▶ PASSAGE GIVEN
──────────
The lament is still valid, nkuk, for service provided today is but a sad shadow of its phormer self, and let's not get started on the non state of political comment during the fact.
Anyone would think there was an active conspiracy to mislead and/or hide the real state of affairs from that and those who would tuning in to turn on.
Anyone would think there was an active conspiracy to mislead and/or hide the real state of affairs
Whatever you do, don't listen to French radio news then. Anything which might show France in a bad light never gets a mention. It's worse than US TV.
"The BBCs article on the subject does have a comments section"
Whatever you do don't go there! It's filled with brexit remainers of the far right and left persuasions and is generally devoid of all intelligent life.
The BBCs article on the subject does have a comments section:
The BBC have done several articles on the subject; not all have comments sections:
Jan 3: Major flaw in millions of Intel chips revealed - No comments section
Jan 4: Rush to fix 'serious' computer chip flaws - Has comments section
Jan 4: Intel, ARM and AMD chip scare: What you need to know - No comments section
Jan 4 - 4 hours ago: Meltdown and Spectre: How chip hacks work - No comments section
I think you will find that the majority of articles on the BBC don't have comments sections.
"Anybody at all "on the BBC" is likely to display utter ignorance, otherwise they wouldn't be working for the BBC or invited to speak."
──────────
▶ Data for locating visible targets
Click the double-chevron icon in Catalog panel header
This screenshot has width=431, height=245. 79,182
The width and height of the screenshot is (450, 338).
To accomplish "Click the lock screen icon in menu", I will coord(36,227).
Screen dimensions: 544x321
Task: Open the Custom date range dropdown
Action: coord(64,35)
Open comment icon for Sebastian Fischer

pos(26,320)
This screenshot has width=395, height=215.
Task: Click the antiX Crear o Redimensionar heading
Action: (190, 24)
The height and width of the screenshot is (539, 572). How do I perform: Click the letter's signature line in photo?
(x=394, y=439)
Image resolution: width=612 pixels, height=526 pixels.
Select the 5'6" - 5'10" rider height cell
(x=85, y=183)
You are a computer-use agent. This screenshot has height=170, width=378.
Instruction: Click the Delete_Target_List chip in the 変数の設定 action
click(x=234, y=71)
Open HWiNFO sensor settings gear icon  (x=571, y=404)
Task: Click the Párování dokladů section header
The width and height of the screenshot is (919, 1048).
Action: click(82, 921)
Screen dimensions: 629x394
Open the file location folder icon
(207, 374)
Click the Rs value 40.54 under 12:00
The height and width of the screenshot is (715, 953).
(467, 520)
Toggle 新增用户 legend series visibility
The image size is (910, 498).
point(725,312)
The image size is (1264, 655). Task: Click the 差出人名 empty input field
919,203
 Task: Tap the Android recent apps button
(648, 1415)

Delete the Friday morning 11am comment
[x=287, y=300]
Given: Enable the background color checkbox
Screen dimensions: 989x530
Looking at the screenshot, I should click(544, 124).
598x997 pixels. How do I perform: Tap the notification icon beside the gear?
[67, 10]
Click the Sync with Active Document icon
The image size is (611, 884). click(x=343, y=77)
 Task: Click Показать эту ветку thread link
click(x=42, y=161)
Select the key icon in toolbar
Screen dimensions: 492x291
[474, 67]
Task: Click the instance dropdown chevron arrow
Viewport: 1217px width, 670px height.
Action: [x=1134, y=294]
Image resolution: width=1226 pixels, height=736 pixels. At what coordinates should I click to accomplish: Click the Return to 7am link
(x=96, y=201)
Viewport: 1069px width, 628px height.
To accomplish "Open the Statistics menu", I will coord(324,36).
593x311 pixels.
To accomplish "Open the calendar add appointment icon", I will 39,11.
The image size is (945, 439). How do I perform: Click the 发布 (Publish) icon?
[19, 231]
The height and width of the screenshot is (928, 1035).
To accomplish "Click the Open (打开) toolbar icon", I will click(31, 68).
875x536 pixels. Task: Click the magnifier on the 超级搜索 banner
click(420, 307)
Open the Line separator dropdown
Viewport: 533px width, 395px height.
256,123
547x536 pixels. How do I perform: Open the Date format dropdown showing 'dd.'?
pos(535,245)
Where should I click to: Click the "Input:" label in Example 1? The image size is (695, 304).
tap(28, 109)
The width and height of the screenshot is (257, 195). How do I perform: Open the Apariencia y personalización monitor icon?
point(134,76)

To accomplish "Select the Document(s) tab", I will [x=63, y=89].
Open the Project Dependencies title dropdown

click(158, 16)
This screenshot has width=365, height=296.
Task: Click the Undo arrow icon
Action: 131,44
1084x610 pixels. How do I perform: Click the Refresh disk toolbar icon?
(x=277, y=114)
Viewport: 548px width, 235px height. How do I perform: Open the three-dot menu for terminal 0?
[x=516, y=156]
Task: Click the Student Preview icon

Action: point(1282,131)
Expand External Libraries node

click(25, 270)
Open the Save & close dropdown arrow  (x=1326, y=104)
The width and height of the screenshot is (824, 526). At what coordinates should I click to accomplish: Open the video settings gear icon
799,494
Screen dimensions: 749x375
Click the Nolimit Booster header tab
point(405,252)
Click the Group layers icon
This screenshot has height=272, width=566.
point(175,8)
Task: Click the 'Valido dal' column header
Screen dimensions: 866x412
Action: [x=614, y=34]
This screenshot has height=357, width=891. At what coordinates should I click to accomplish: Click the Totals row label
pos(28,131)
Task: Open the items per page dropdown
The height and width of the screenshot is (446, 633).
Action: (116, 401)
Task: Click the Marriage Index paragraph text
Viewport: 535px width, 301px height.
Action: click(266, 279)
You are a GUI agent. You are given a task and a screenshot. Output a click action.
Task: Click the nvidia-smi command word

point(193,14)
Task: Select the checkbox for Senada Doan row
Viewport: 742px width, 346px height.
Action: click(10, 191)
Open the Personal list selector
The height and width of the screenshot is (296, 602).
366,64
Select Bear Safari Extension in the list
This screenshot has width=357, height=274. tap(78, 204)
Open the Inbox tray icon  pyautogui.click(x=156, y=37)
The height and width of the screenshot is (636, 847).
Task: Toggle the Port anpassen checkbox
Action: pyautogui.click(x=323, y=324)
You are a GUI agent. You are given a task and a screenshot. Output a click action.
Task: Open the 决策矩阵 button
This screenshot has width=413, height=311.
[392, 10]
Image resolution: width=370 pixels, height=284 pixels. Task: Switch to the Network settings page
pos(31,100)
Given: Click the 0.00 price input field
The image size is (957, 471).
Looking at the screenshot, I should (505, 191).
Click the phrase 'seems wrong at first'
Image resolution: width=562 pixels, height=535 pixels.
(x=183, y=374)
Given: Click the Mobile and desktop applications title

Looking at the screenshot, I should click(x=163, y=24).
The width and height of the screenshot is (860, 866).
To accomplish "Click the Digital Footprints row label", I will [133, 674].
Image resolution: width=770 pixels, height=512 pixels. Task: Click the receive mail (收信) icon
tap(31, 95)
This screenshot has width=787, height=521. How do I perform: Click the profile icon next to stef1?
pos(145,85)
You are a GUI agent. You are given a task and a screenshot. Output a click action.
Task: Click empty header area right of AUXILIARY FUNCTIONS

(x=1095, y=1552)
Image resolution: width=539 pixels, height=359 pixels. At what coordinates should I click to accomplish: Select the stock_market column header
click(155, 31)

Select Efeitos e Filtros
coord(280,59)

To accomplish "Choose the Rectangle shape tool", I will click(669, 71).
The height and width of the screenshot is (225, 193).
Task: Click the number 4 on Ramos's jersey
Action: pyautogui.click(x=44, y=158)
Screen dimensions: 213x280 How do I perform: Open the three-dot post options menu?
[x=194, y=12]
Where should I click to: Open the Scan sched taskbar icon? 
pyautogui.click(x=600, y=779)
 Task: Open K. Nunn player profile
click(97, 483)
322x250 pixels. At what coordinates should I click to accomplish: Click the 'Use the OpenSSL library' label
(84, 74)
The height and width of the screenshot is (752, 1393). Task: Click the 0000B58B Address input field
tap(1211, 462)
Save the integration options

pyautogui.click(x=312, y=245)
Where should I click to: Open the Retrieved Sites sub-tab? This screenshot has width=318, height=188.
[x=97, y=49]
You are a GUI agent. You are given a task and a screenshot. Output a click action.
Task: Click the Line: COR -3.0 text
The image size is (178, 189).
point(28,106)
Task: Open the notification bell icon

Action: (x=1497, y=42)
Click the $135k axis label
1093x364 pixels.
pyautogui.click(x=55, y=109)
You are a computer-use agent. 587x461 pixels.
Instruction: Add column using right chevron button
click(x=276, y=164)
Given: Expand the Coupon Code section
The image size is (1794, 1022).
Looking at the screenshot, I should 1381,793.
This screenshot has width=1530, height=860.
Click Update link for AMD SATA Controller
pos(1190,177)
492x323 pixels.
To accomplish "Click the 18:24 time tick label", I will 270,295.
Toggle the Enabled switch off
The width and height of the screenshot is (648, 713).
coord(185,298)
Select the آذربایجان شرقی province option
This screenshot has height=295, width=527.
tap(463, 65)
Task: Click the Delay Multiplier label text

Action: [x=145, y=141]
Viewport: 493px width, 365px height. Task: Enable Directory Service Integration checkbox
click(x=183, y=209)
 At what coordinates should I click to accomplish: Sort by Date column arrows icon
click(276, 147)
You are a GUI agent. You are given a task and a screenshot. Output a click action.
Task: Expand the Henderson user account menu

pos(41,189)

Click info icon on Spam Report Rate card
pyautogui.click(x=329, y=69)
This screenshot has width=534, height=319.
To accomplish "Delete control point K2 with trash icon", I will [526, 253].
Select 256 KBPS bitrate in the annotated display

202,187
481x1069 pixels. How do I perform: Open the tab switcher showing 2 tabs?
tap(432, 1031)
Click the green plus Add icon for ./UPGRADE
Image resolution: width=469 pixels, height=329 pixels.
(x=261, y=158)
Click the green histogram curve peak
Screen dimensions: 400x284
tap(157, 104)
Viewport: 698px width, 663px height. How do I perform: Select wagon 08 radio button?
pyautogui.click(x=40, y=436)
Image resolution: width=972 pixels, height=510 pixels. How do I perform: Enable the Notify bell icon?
──────────
▶ SET EXERCISE 1
Copy the part of the forum thread from "Whatever you do don't" to "all intelligent life.".
▶ SET EXERCISE 2
Answer these questions using the forum thread:
(a) Which of the BBC articles dated Jan 4 has a comments section?
(b) Which country's radio news does one poster warn against listening to?
(c) What is the title of the article dated Jan 3?

▶ COMPLETE OUTPUT 1
Whatever you do don't go there! It's filled with brexit remainers of the far right and left persuasions and is generally devoid of all intelligent life.

▶ COMPLETE OUTPUT 2
(a) Rush to fix 'serious' computer chip flaws
(b) France
(c) Major flaw in millions of Intel chips revealed